Proactive Investors -
- FTSE 100 hit session peak of 7,629.08
- Dow Jones stays weak; Nasdaq gains on Nvidia results
- US credit rating placed on negative watch by Fitch
Box-ticking boards
A City report has concluded that companies are hesitant to deviate from best practice, for fear of backlash from proxy agencies and in some cases, shareholders, who are setting policies on a “one size fits all” basis and holding companies to ransom through negative voting recommendations.
That finding comes in ‘Better boards for growth companies‘, a report by City broker finnCap, written in conjunction with the Quoted Companies Alliance, which is based on a study that surveyed over a hundred non-executive directors (NEDs) of smaller quoted companies.
The survey gathered insights from the NED community regarding NED remuneration and highlights the challenges faced by growth companies in attracting top talent to their boards. The report calls for a re-evaluation of remuneration practices, greater flexibility in corporate governance guidelines, and a shift in cultural attitudes towards entrepreneurialism and risk.
It concluded that the market has moved towards gold-plated governance where decisions about board selection and remuneration are driven by top-down policy as opposed to strategic outcomes.
The report said: “These policies undermine the flexibility that corporate governance guidelines provide and the flexibility that growth companies need. The individual circumstances and needs of companies should be acknowledged. Equally, companies must ensure transparency of dialogue around decision-making rationale and build trust.”
The survey also highlighted concerns that board selection has become a “box-ticking” exercise and indicated that diversity has become a divisive topic.
Fizz to be lost
Some of the UK's favourite soft drinks could be in short supply this summer because of a series of strikes at Coca Cola Europacific Partners (LON:CCEPC).
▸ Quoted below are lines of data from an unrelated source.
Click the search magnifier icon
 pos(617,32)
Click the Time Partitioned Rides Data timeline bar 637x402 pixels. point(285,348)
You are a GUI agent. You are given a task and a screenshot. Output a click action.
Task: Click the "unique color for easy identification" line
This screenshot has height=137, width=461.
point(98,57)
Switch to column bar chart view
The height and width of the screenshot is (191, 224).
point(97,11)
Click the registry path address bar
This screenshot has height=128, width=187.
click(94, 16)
Hundreds of workers at the largest soft drinks plant in Europe, in Wakefield, have voted for industrial action by a margin of 87% in protest over a pay offer which does nothing to address the cost of living crisis.
The workers are planning 14 days of strikes between Thursday 8 June and Thursday 22 June.
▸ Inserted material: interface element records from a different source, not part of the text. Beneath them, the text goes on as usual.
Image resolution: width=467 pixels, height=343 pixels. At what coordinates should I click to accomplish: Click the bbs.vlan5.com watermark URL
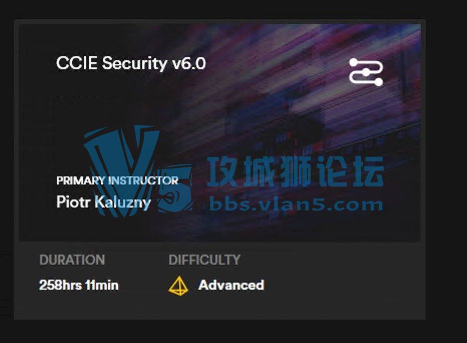click(x=296, y=205)
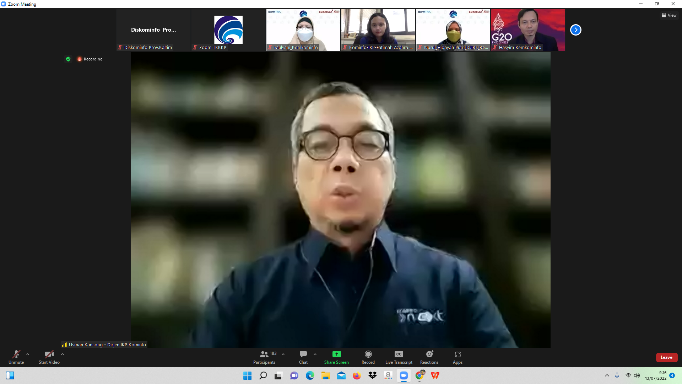Image resolution: width=682 pixels, height=384 pixels.
Task: Expand audio settings arrow beside Unmute
Action: pyautogui.click(x=28, y=354)
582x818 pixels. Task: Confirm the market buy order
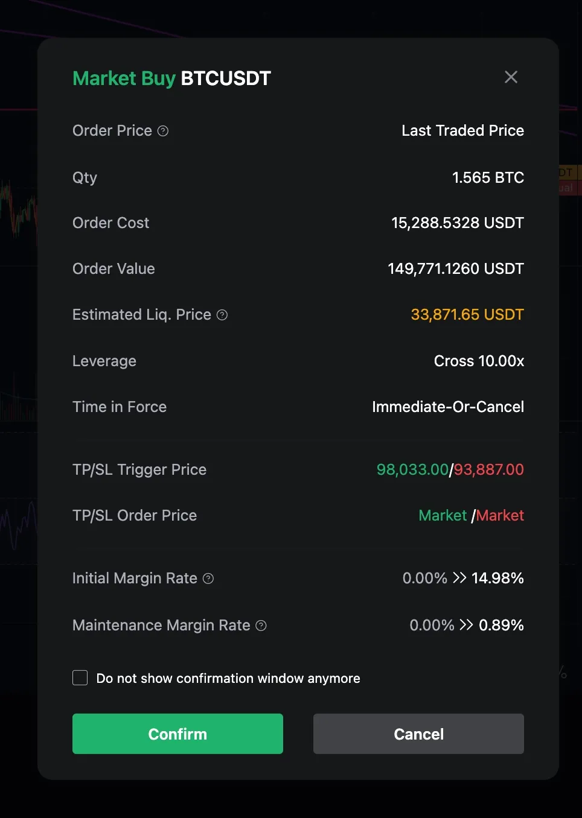pyautogui.click(x=177, y=734)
In a statement, Unite general secretary, Sharon Graham said: “Coca Cola Europacific Partners is making profits in the billions but it's delivering a pay cut to the very workers who are making them.
“Its profits are up 37% to an astronomical £1.85 billion. Offering workers a real terms pay cut when business is booming is nothing short of corporate greed. The workforce are rightly furious at the company’s profiteering.
“The workers at Wakefield have Unite’s total support.”
CCEP’s products include Coca Cola, Diet Coke, Coke Zero, Dr Pepper, Fanta, Fanta Lemon, Fanta Fruit Twist, Sprite, Monster and Relentless. The plant, which can produce 360,000 cans per hour, and 132,000 bottles per hour, also produces Schweppes Tonic, Diet Tonic, Bitter Lemon, Ginger Ale and Lemonade.
Oh to be in tech
The FTSE 100 index was languishing at session lows as Wall Street started mixed on Thursday, with US blue-chips falling on debt default concerns, but the tech-laden Nasdaq jumping after strong results from Nvidia.
Around 20 minutes after the New York open, the Nasdaq had added 1.3%, while the S&P 500 was up 0.6%, but the Dow Jones had fallen 48 points or 0.2% at 32,751.
NVIDIA (NASDAQ:NVDA) shares were up 24.9% at US$381.50, sending fellow AI stocks Advanced Micro Devices (NASDAQ:AMD), C3.ai, and Taiwan Semiconductor Manufacturing up 9.4%, 5.7%, and 9.7%, respectively.
Meanwhile, US first-quarter gross domestic product (GDP) was upwardly revised to 1.3% quarter-over-quarter annualized from 1%.
“NVIDIA news and US GDP data have offset news that the Fitch Ratings agency has put the US AAA rating on negative watch, citing concerns over the debt ceiling negotiations,” commented FOREX.com market analyst Fiona Cincotta.